## Task details:
Only the lines below from the one that contains "Google Update (746, 596)" through the one that contains "You are a GUI" should appear in your answer, exact and without pictures.

__________________________________________________

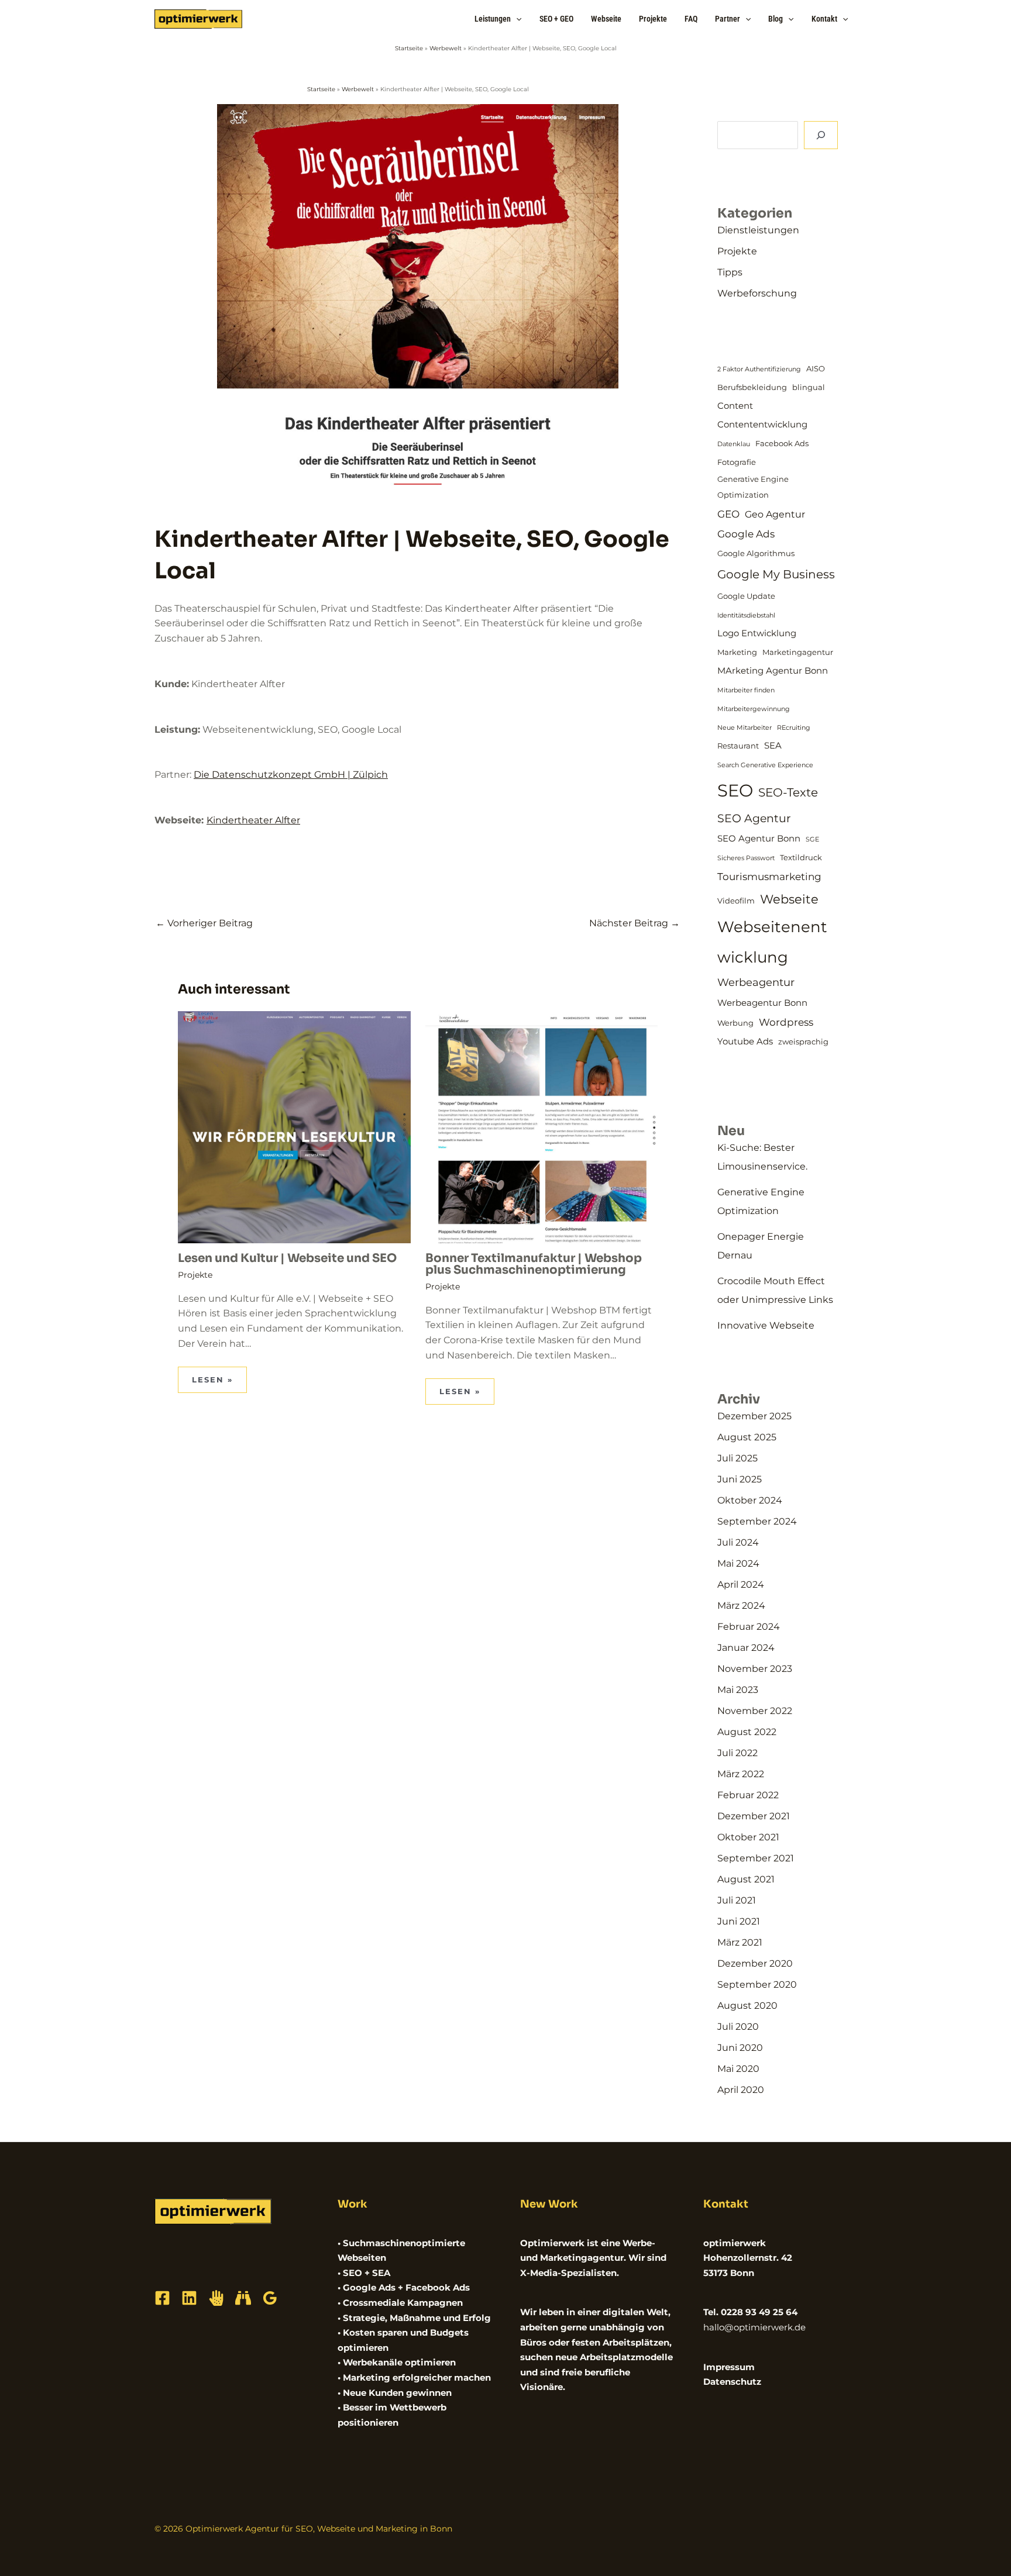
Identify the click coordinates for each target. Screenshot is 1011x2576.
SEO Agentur (754, 818)
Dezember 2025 (754, 1416)
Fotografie (736, 462)
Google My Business (776, 574)
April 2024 (740, 1584)
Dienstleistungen (758, 230)
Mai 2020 (738, 2068)
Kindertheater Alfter (253, 820)
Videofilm (736, 900)
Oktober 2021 (748, 1837)
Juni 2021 (738, 1921)
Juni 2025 (739, 1479)
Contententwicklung (762, 424)
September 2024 (757, 1521)
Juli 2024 (738, 1542)
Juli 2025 (737, 1458)
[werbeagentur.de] (243, 2298)
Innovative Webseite (765, 1325)
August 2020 (747, 2005)
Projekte (195, 1275)
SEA (773, 745)
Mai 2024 (738, 1563)
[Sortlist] (216, 2298)
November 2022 (754, 1710)
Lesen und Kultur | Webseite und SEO (287, 1258)
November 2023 (754, 1668)
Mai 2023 (737, 1689)
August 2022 (746, 1731)
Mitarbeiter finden (746, 690)
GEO (728, 514)
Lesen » (212, 1379)
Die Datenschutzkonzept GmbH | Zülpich (291, 774)
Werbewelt (445, 48)
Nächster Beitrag (634, 923)
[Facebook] (162, 2298)
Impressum (729, 2366)
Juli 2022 (737, 1752)
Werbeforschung (757, 293)
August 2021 (746, 1879)
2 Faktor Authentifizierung (759, 369)
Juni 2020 (740, 2047)
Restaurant (738, 745)
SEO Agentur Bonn (758, 838)
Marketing (737, 652)
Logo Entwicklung (756, 633)
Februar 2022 (748, 1795)
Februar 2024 (748, 1626)
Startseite (409, 48)
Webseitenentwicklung (772, 942)
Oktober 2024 (749, 1500)
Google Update (746, 596)
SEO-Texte (788, 792)
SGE (812, 839)
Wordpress (786, 1022)
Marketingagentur (797, 652)
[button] (516, 19)
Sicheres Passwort (746, 858)
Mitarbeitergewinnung (753, 709)
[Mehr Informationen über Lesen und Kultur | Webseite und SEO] (294, 1126)
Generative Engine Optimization (753, 486)
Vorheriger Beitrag (204, 923)
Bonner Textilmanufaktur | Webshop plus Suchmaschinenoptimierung (533, 1264)
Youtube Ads (745, 1041)
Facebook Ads (782, 443)
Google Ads (746, 534)
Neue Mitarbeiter (744, 728)
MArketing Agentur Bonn (772, 670)
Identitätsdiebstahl (746, 615)
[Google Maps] (270, 2298)
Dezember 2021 (753, 1816)
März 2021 (739, 1942)
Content (735, 406)
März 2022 (740, 1774)
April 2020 (740, 2089)
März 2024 (741, 1605)
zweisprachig (803, 1041)
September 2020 (757, 1984)
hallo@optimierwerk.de (754, 2327)
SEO (735, 790)
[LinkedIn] (189, 2298)
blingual (808, 387)
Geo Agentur (775, 514)
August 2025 (746, 1437)
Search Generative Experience (765, 765)
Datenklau (733, 444)
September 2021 (755, 1858)
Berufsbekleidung (752, 387)
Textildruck (801, 857)
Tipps (729, 272)
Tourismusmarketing (769, 876)
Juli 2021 (736, 1900)
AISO (815, 368)
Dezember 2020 (755, 1963)
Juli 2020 (738, 2026)
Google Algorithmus (756, 553)
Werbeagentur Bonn (762, 1003)
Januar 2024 (746, 1647)
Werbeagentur (756, 982)
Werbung (735, 1022)
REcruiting (793, 728)
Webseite (789, 898)
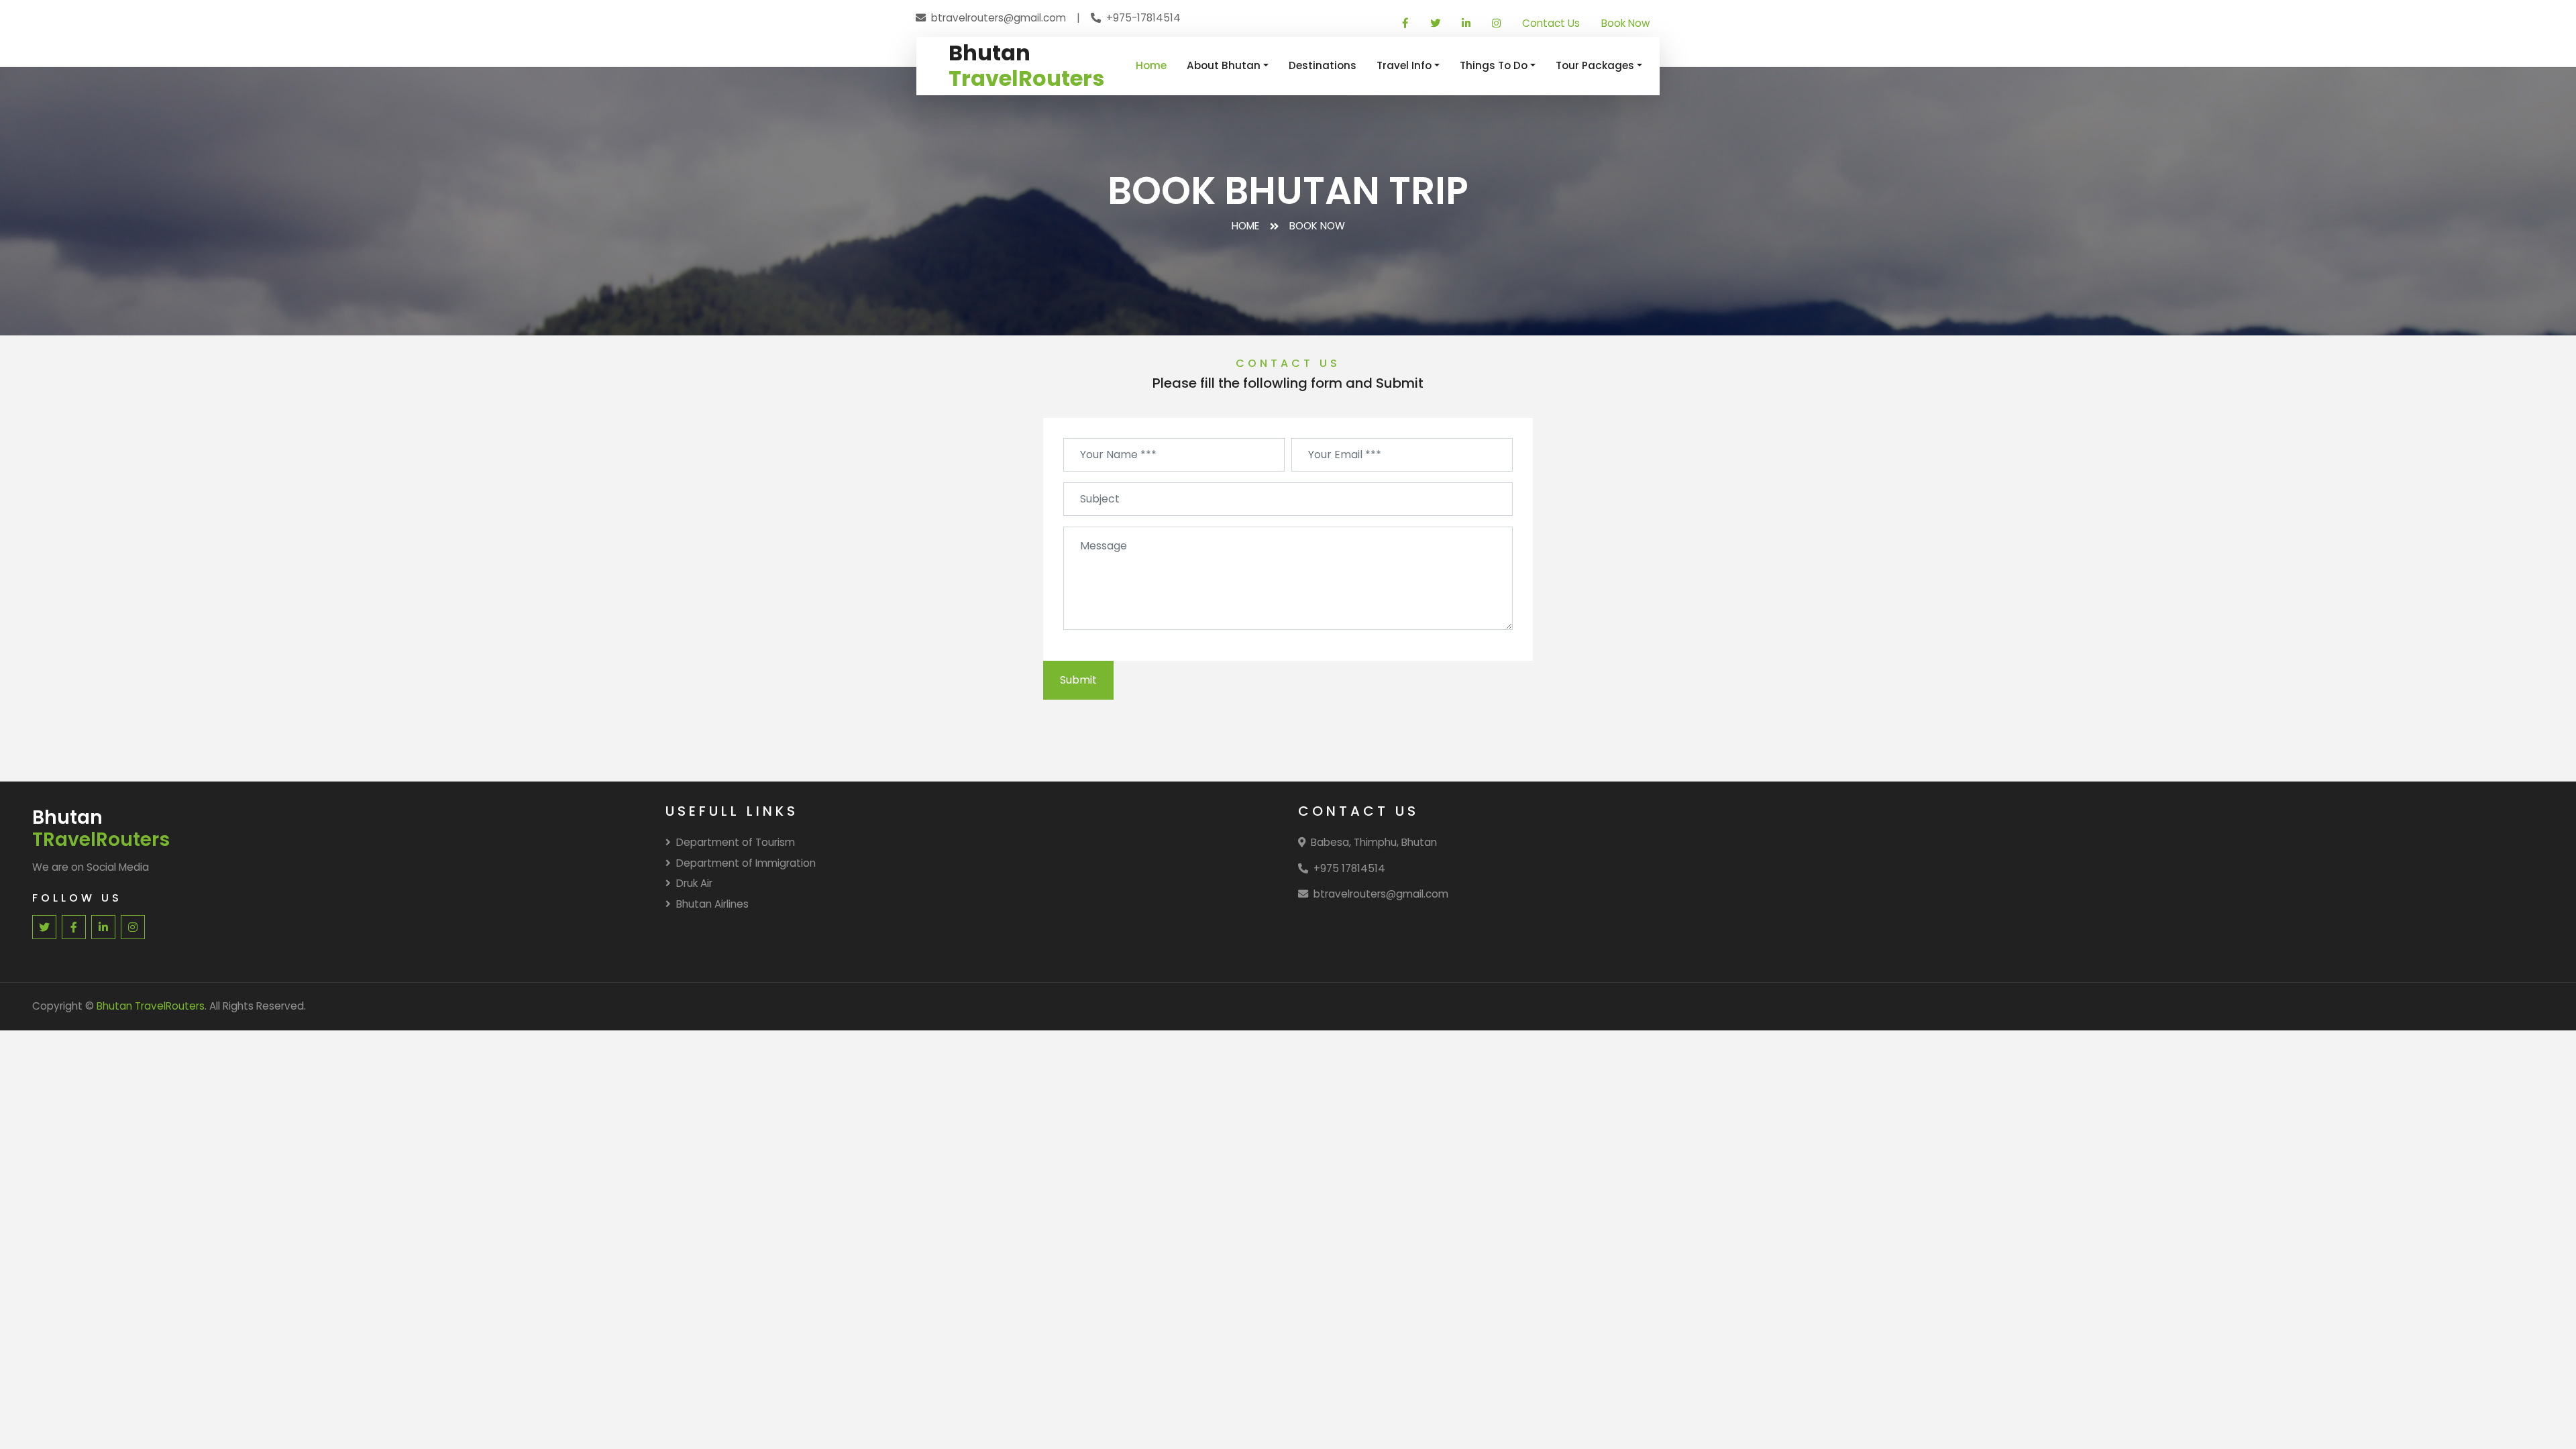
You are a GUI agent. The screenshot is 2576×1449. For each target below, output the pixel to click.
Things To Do (1493, 65)
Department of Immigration (746, 863)
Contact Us (1551, 23)
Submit (1078, 680)
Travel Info (1404, 65)
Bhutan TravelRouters (151, 1006)
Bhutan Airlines (712, 904)
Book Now (1625, 23)
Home (1151, 65)
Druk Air (694, 883)
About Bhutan (1223, 65)
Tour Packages (1595, 65)
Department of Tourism (735, 842)
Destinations (1322, 65)
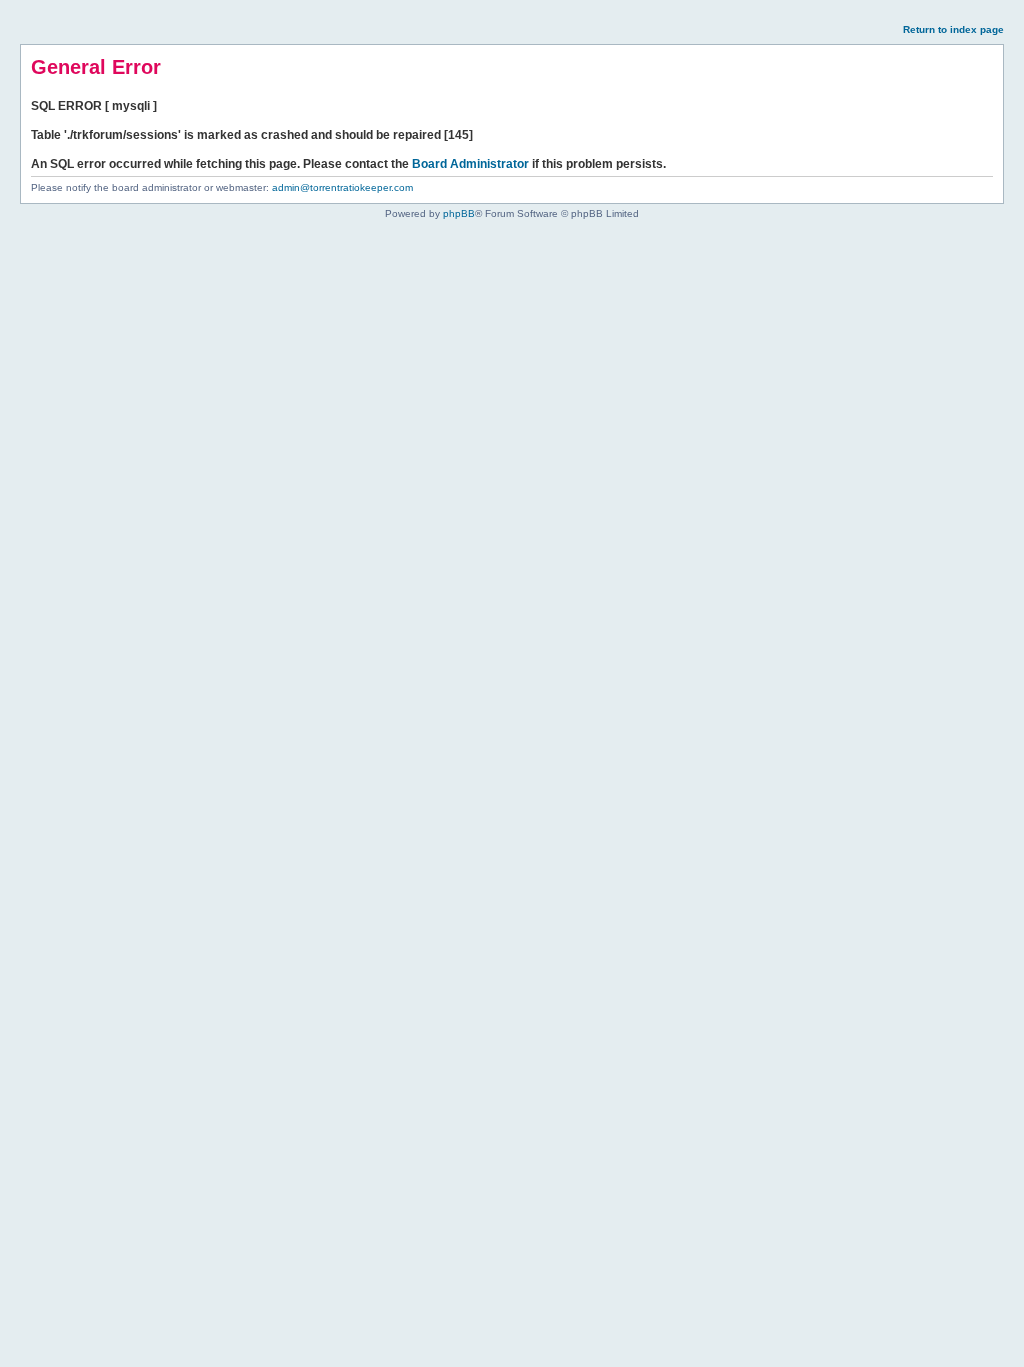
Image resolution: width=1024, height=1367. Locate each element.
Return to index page (953, 29)
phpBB (459, 213)
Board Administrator (470, 164)
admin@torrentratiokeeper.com (342, 187)
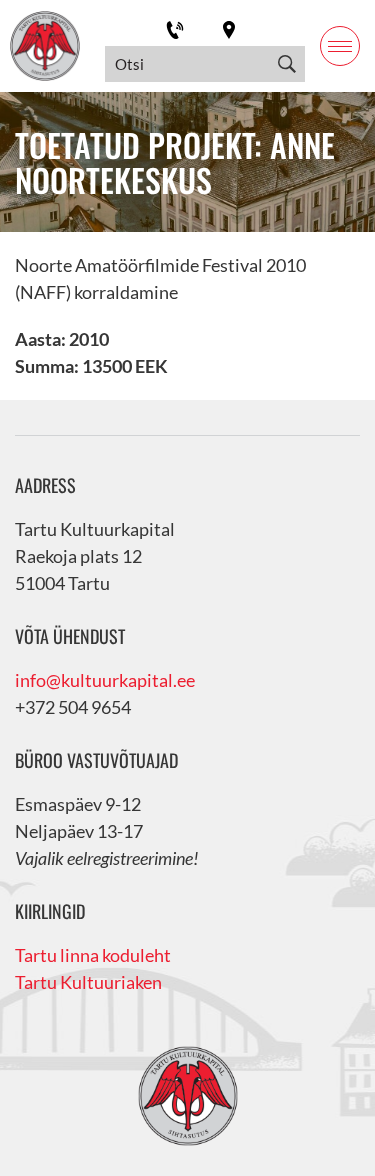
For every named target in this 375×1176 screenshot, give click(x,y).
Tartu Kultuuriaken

__________________________________________________

## Answer area:
Google Update (746, 596)
SEO-Texte (788, 792)
SGE (812, 839)
Wordpress (786, 1022)
Marketingagentur (797, 652)
[button] (516, 19)
Sicheres Passwort (746, 858)
Mitarbeitergewinnung (753, 709)
[Mehr Informationen über Lesen und Kultur | Webseite und SEO] (294, 1126)
Generative Engine Optimization (753, 486)
Vorheriger Beitrag (204, 923)
Bonner Textilmanufaktur | Webshop plus Suchmaschinenoptimierung (533, 1264)
Youtube Ads (745, 1041)
Facebook Ads (782, 443)
Google Ads (746, 534)
Neue Mitarbeiter (744, 728)
MArketing Agentur Bonn (772, 670)
Identitätsdiebstahl (746, 615)
[Google Maps] (270, 2298)
Dezember 2021 (753, 1816)
März 2021 (739, 1942)
Content (735, 406)
März 2022 (740, 1774)
April 2020 (740, 2089)
März 2024 (741, 1605)
zweisprachig (803, 1041)
September 2020 (757, 1984)
hallo@optimierwerk.de (754, 2327)
SEO (735, 790)
[LinkedIn] (189, 2298)
blingual (808, 387)
Geo Agentur (775, 514)
August 2025 (746, 1437)
Search Generative Experience (765, 765)
Datenklau (733, 444)
September 2021 (755, 1858)
Berufsbekleidung (752, 387)
Textildruck (801, 857)
Tipps (729, 272)
Tourismusmarketing (769, 876)
Juli 2021 (736, 1900)
AISO (815, 368)
Dezember 2020 (755, 1963)
Juli 2020 (738, 2026)
Google Algorithmus (756, 553)
Werbeagentur Bonn (762, 1003)
Januar 2024 (746, 1647)
Werbeagentur (756, 982)
Werbung (735, 1022)
REcruiting (793, 728)
Webseite (789, 898)
You are a GUI agent. The screenshot is 2576×1449. For each target below, output the pixel to click.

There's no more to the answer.